Greed, Winterbottom's seventh film with Coogan, is a dry, strangely uneven satire, a film so determinedly understated that much of its comic points are delivered almost subliminally. Coogan plays Sir Richard McCreadie, a billionaire fashion mogul described as "a self-made man who worships his creator." (The character is loosely based on Sir Philip Green, a British businessman notorious for boorish behavior, a string of bankruptcies and accusations of sexual assault.) McCreadie's life of privilege and avarice is presented in flashbacks as he prepares for his 60th birthday party, an opulent orgy of self-indulgence on a Greek Island, complete with celebrity guests (or their look-alikes) and re-enactments of scenes from Gladiator. Also in tow are his family, ex-wife, a battalion of servants and kitchen staff, his reluctant and slightly guilt-ridden biographer (played with comic awkwardness by comedian David Mitchell), and, to his great chagrin, a camp of Syrian refugees on the adjacent public beach. ("It's not me," he insists when he tries to get them removed. "It's my guests. Some of them are very superficial.")
Though Greed is loaded — perhaps even overloaded — with subplots and secondary characters (employees at McCreadie's Asian factories, a lion handler, a reality-show crew), the film is almost too subdued for its own good. Coogan is wonderfully appalling — he can play repugnantly arrogant creatures like this in his sleep — but much of the humor is shaped in the off-handed style of The Trip series. There's an awful lot going on, but much of it seems to be passing by in the background. We see McCreadie's unremittingly awful behavior, but everything else becomes a blur.
But somehow, it works, mostly, and more in retrospect than while you're actually watching it.

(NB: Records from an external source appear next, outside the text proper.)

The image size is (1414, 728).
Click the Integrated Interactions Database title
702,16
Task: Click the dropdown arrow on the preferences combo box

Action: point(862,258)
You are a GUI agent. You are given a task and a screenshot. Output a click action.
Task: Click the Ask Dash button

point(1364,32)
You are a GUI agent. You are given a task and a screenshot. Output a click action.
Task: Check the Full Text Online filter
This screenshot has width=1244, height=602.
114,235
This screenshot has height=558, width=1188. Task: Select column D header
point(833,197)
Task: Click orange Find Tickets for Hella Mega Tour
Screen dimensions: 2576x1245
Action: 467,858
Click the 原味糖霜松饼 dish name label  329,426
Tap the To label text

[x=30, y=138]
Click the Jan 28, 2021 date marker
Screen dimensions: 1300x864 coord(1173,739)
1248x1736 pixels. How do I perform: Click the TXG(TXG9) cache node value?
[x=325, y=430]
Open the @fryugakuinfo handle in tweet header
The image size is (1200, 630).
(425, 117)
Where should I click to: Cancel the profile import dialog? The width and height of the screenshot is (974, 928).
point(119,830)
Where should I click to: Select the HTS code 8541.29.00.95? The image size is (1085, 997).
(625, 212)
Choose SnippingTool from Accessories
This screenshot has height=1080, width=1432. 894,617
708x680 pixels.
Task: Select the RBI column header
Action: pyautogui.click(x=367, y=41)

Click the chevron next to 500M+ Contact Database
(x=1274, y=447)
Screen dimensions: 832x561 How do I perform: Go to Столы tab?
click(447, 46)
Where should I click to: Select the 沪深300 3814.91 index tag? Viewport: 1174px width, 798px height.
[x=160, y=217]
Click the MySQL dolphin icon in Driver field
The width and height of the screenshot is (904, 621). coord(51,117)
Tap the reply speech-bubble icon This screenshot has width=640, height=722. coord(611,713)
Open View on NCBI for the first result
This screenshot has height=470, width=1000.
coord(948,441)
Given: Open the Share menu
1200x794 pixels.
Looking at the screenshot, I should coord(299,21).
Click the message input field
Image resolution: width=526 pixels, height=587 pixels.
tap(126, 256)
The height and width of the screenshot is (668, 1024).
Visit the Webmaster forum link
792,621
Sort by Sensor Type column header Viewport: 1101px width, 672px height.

After a genuinely shocking plot twist very close to the end, Winterbottom starts to pull the disparate plot lines and narrative debris together. Although Coogan's character is broad and abrasive, Winterbottom's ultimate goal is more subtle, a satirical assault on unbridled capitalism, softly spoken. Greed is in some ways an exercise in misdirection, a brash cartoon with a hidden argument in the manner of Adam McKay's politicized comedies (think The Other Guys rather than Vice). It's easy to laugh at the crass extravagances of the selfish class as they light cigars with hundred-dollar bills or sit in executive mansions assembling their boards of toadies, but Winterbottom looks past that to remind us of the implications of their behavior. Greed makes a worthwhile point about our current era of economic piracy, even if it stumbles and meanders before getting it out.